Approach Time Complexity Space Complexity Verdict
Brute Force O(n · n!) O(n!) Too slow
Optimal O(1) per test case O(1) Accepted

Algorithm Walkthrough

  1. Read n for each test case. This defines the permutation size and determines the entire structure of possible values.
  2. Compute n × n. This represents the scale of total displacement capacity, since each position contributes at most O(n) to the sum.
  3. Divide this value by 4 using integer division. This corresponds to counting how many distinct “steps” fit into the full achievable range of values, which is symmetric around the identity permutation.
  4. Add 1 to include the zero displacement permutation. This ensures the identity permutation’s value is counted.

Each step corresponds directly to compressing the structure of permutation distances into a single arithmetic range. The only non-trivial step is recognizing that the reachable values form a contiguous set within a parity class.

Why it works

The function f(p) measures total displacement from the identity permutation. Swapping two elements changes the sum in a controlled and incremental way, and any permutation can be transformed into any other through a sequence of swaps. The key structural property is that these swaps allow us to realize every feasible total displacement within a fixed interval, but only stepping in increments consistent with parity constraints. As a result, the set of achievable values forms an arithmetic progression starting at 0, ending at the maximum displacement, and including exactly one parity class. Counting elements in this progression reduces to computing its length, which depends only on n.

Python Solution

import sys
input = sys.stdin.readline

t = int(input())
for _ in range(t):
    n = int(input())
    print(n * n // 4 + 1)

The code directly implements the derived closed form. The multiplication n * n is safe for n up to 500, since the result fits comfortably within Python integers. Integer division by 4 captures the density of achievable values in the range. The +1 accounts for the zero-value permutation.

The solution avoids any permutation construction and relies entirely on the structural result that the number of distinct values depends only on n.

Worked Examples

Example 1

Input:

n = 2

We evaluate all permutations:

permutation f(p)
[1, 2] 0
[2, 1] 2

The distinct values are {0, 2}.

For n = 2, formula gives 2² // 4 + 1 = 1 + 1 = 2.

This confirms that even at minimal non-trivial size, the values are not contiguous integers but still follow the arithmetic structure.

Example 2

Input:

n = 3

permutation f(p)
[1, 2, 3] 0
[1, 3, 2] 2
[2, 1, 3] 2
[2, 3, 1] 4
[3, 1, 2] 4
[3, 2, 1] 4

Distinct values are {0, 2, 4}, so answer is 3.
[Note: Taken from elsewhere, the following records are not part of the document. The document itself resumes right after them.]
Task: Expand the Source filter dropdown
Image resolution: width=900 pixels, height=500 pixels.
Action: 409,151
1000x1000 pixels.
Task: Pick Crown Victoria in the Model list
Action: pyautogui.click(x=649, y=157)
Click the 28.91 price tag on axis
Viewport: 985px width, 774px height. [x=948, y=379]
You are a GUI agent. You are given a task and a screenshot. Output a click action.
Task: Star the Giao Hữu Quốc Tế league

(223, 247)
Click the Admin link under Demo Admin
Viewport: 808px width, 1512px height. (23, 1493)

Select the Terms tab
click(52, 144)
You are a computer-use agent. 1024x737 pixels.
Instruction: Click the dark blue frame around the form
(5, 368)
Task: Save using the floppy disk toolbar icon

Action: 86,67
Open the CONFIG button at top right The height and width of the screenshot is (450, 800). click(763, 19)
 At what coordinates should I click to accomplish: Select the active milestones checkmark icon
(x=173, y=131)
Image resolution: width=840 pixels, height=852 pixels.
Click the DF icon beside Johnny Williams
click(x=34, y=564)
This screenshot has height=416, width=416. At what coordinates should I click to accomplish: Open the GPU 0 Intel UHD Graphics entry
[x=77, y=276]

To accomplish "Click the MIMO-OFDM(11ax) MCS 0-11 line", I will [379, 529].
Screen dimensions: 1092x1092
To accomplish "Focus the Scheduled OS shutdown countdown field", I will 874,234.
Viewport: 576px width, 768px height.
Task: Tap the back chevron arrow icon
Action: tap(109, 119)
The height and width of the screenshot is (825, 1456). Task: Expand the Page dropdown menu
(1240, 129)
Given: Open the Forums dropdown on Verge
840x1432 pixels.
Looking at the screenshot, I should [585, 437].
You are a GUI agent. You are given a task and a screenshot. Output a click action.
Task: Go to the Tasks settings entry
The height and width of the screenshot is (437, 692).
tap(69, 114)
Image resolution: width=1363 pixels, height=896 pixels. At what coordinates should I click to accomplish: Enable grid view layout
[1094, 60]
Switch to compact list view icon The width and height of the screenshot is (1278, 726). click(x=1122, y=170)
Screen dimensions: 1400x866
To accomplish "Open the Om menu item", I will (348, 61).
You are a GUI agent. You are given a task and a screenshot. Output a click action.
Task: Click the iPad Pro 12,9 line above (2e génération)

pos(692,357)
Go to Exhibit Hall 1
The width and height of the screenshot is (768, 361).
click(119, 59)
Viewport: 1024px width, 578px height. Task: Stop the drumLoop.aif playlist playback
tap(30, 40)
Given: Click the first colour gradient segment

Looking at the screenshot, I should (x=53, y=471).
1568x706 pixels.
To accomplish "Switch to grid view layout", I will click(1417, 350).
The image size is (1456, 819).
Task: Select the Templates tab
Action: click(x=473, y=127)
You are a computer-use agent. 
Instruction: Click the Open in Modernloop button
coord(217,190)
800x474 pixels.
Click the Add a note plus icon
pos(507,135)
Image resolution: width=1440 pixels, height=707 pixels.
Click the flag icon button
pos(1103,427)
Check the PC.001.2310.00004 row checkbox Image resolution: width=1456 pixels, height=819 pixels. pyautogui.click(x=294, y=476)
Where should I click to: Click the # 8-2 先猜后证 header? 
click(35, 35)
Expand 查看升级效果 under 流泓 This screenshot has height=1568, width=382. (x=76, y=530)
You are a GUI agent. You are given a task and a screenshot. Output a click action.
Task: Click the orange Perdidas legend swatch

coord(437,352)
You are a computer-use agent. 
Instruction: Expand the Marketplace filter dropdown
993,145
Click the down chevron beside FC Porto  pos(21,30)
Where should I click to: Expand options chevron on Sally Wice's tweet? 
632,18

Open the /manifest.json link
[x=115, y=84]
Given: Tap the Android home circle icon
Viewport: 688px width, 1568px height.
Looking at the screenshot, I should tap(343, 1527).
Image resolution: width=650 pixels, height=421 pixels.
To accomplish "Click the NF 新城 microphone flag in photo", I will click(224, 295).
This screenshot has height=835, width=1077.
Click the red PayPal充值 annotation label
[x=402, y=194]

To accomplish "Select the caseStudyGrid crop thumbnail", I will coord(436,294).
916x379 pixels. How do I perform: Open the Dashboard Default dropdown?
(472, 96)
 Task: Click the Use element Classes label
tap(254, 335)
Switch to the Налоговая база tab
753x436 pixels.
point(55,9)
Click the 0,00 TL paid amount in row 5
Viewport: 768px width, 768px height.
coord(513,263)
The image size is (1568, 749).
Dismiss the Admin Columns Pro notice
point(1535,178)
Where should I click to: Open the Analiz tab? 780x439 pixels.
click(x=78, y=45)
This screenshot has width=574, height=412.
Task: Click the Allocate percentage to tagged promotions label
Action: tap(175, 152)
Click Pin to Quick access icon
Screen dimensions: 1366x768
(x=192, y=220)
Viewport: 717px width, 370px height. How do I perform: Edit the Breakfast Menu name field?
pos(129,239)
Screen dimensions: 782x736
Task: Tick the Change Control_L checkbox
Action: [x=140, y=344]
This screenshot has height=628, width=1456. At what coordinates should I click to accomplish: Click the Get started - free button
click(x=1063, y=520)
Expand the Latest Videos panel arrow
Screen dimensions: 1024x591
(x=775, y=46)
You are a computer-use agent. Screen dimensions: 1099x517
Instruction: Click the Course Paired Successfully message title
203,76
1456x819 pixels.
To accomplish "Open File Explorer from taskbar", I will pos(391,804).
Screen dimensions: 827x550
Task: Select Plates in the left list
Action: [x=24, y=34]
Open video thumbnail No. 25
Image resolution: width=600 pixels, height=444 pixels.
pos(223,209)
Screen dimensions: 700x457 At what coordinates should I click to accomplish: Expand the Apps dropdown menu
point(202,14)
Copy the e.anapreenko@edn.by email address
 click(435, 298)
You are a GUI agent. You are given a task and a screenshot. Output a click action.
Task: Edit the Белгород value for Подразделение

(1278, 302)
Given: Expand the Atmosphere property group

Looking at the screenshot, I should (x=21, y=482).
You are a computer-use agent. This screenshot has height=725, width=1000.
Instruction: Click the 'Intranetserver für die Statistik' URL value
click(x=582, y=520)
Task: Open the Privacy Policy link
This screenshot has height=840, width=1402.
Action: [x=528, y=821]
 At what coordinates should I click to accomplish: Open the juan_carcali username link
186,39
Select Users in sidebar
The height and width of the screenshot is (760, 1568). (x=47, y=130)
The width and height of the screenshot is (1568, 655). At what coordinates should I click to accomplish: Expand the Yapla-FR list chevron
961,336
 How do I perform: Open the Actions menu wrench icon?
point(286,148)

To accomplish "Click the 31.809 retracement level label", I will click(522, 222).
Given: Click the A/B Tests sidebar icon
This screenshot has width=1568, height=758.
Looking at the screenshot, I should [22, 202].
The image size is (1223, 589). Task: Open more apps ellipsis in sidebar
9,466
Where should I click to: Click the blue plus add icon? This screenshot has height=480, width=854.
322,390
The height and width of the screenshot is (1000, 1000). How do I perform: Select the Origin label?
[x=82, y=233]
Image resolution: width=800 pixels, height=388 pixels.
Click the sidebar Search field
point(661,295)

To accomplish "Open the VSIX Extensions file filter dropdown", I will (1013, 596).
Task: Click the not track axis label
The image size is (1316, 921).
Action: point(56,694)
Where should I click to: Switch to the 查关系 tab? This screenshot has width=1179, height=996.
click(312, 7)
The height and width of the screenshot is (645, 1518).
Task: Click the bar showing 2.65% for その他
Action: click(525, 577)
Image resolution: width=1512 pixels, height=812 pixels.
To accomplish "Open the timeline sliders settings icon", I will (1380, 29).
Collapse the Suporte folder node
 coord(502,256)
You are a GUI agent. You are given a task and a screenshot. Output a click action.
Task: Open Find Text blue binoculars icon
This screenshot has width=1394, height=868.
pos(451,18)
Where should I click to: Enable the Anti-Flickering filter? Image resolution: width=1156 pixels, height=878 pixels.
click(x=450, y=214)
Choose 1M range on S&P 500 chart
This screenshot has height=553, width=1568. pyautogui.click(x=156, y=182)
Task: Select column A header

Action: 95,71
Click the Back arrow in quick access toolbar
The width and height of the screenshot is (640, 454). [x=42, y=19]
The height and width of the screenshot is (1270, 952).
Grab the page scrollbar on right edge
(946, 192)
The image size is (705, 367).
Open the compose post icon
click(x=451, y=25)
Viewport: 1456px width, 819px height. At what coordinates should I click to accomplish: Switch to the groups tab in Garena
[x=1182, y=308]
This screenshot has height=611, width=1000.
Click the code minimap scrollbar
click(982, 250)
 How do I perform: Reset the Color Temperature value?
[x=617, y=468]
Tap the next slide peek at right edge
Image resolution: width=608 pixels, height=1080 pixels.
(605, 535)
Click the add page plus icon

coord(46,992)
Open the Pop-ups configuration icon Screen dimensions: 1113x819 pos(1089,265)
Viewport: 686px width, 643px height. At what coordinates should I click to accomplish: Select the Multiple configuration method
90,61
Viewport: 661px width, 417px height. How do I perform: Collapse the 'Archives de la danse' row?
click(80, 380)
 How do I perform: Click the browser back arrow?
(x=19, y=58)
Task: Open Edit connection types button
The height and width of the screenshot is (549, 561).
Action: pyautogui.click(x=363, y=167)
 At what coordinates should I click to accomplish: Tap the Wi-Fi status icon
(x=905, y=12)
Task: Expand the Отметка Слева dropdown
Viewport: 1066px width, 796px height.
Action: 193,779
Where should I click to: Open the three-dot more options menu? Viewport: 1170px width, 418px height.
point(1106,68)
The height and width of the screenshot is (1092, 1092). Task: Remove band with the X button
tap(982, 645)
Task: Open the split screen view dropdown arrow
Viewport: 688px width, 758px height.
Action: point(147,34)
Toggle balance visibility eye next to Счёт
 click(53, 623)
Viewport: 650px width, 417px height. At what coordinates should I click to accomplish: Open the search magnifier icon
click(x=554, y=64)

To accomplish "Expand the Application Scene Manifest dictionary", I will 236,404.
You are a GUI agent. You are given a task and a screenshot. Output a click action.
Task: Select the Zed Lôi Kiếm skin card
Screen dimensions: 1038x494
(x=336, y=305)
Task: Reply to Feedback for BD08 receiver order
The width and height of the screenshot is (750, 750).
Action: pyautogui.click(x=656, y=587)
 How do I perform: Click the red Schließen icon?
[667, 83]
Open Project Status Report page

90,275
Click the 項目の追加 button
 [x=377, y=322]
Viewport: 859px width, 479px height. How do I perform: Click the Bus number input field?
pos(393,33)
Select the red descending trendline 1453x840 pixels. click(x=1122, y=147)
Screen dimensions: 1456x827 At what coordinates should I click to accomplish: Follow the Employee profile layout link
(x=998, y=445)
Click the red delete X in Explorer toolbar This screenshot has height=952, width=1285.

Formula gives 9 // 4 + 1 = 2 + 1 = 3.

This shows that only even values appear and that the range is fully filled.

Complexity Analysis

Measure Complexity Explanation
Time O(t) Each test case is a single arithmetic computation
Space O(1) No auxiliary structures beyond variables

The computation is constant time per test case, which is easily within limits even for the maximum t = 100.

Test Cases

import sys, io

def run(inp: str) -> str:
    sys.stdin = io.StringIO(inp)
    input = sys.stdin.readline
    t = int(input())
    out = []
    for _ in range(t):
        n = int(input())
        out.append(str(n * n // 4 + 1))
    return "\n".join(out)

# provided samples
assert run("5\n2\n3\n8\n15\n43\n") == "2\n3\n17\n57\n463"

# minimum size
assert run("1\n1\n") == "1"

# small even/odd comparison
assert run("2\n2\n3\n") == "2\n3"

# larger boundary
assert run("1\n500\n") == str(500 * 500 // 4 + 1)
Test input Expected output What it validates
n = 1 1 single permutation edge case
n = 2,3 2,3 smallest non-trivial structure
n = 500 62501 maximum constraint handling

Edge Cases

For n = 1, there is only one permutation. The algorithm computes 1 * 1 // 4 + 1 = 1, which correctly counts the only achievable value 0.

For n = 2, the computation gives 4 // 4 + 1 = 2. The two permutations produce values 0 and 2, matching the prediction.

For large n such as 500, the formula still applies directly without overflow issues in Python. The structure does not depend on enumeration or combinatorial generation, so performance remains constant.

These cases confirm that both minimal and maximal inputs are handled uniformly by the same arithmetic expression.